+++ Reading text +++
In 2011, Iggy Azalea, was just starting to gain some attention. She wasn't close to becoming mainstream at the time, but the song "Pu$$y" off of her "Ignorant Art" mixtape showed that she had potential.
In 2012, the Australian rapper became the first female to be named to XXL's Freshman Class. Just like that she became embroiled in a Twitter beef with Harlem rapper Azealia Banks.
Banks tweeted that Azalea didn't deserve the spot and criticized her for what she considered to be racist lyrics.
"Tire marks, tire marks, finish line with the fire marks / When the relay starts I’m a runaway slave-master," Azalea rapped on the 2011 song, "D.R.U.G.S."
When 2014 rolled around Azalea's career took off with the help of the smash hit single "Fancy" off of her debut album, "The New Classic."
The success brought her millions of new fans and also a legion of critics. Some wondered if she was a "culture vulture" that got an easy ride to the top because of her skin color.
+++ Material provided +++
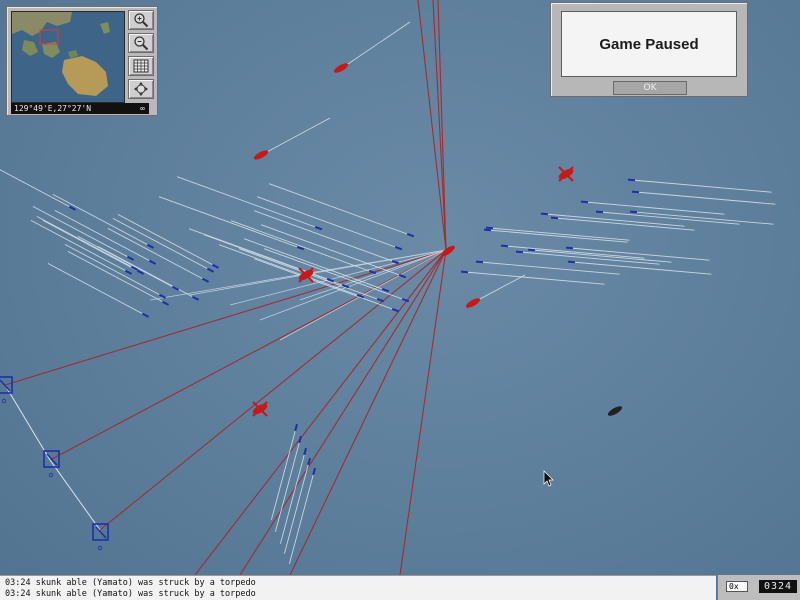 This screenshot has width=800, height=600. I want to click on pause-message-box: Game Paused, so click(649, 44).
+++
- _Problems to work on_
#1 In the text about Iggy Azalea, which single from her debut album helped her career take off in 2014?
#2 Update the Iggy Azalea text: write out everything from "Banks tweeted that" down to "her skin color." again, replacing "critics" with "detractors".

- _Responses by item number_
#1 "Fancy"

#2
Banks tweeted that Azalea didn't deserve the spot and criticized her for what she considered to be racist lyrics.
"Tire marks, tire marks, finish line with the fire marks / When the relay starts I’m a runaway slave-master," Azalea rapped on the 2011 song, "D.R.U.G.S."
When 2014 rolled around Azalea's career took off with the help of the smash hit single "Fancy" off of her debut album, "The New Classic."
The success brought her millions of new fans and also a legion of detractors. Some wondered if she was a "culture vulture" that got an easy ride to the top because of her skin color.